--- Provided material ---

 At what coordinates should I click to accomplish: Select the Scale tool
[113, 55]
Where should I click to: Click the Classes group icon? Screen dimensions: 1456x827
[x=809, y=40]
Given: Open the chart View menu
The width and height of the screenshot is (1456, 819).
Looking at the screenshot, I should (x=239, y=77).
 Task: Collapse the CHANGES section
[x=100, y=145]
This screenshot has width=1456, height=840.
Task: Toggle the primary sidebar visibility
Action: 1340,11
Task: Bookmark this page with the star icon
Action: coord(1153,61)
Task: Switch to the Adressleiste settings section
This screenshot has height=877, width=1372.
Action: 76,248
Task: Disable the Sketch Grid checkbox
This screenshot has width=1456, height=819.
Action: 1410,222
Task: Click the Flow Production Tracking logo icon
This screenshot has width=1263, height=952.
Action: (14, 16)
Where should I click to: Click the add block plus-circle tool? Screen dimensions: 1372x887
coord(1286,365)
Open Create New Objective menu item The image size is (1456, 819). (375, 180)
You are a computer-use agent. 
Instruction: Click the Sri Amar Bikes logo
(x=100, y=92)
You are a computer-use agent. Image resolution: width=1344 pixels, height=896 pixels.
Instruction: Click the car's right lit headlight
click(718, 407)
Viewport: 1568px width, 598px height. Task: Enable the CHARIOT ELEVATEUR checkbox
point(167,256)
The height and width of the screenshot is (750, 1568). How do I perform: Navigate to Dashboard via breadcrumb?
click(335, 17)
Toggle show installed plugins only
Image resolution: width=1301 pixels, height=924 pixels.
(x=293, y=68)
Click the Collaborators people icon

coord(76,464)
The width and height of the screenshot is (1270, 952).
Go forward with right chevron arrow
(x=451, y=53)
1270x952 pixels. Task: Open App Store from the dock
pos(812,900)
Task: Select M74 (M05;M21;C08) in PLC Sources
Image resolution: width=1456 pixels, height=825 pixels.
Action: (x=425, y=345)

---

• [Task prompt] Collect every line with the string "agent" from the records, and copy each.

• [Response box]
You are a computer-use agent. 
You are a computer-use agent. Image resolution: width=1344 pixels, height=896 pixels.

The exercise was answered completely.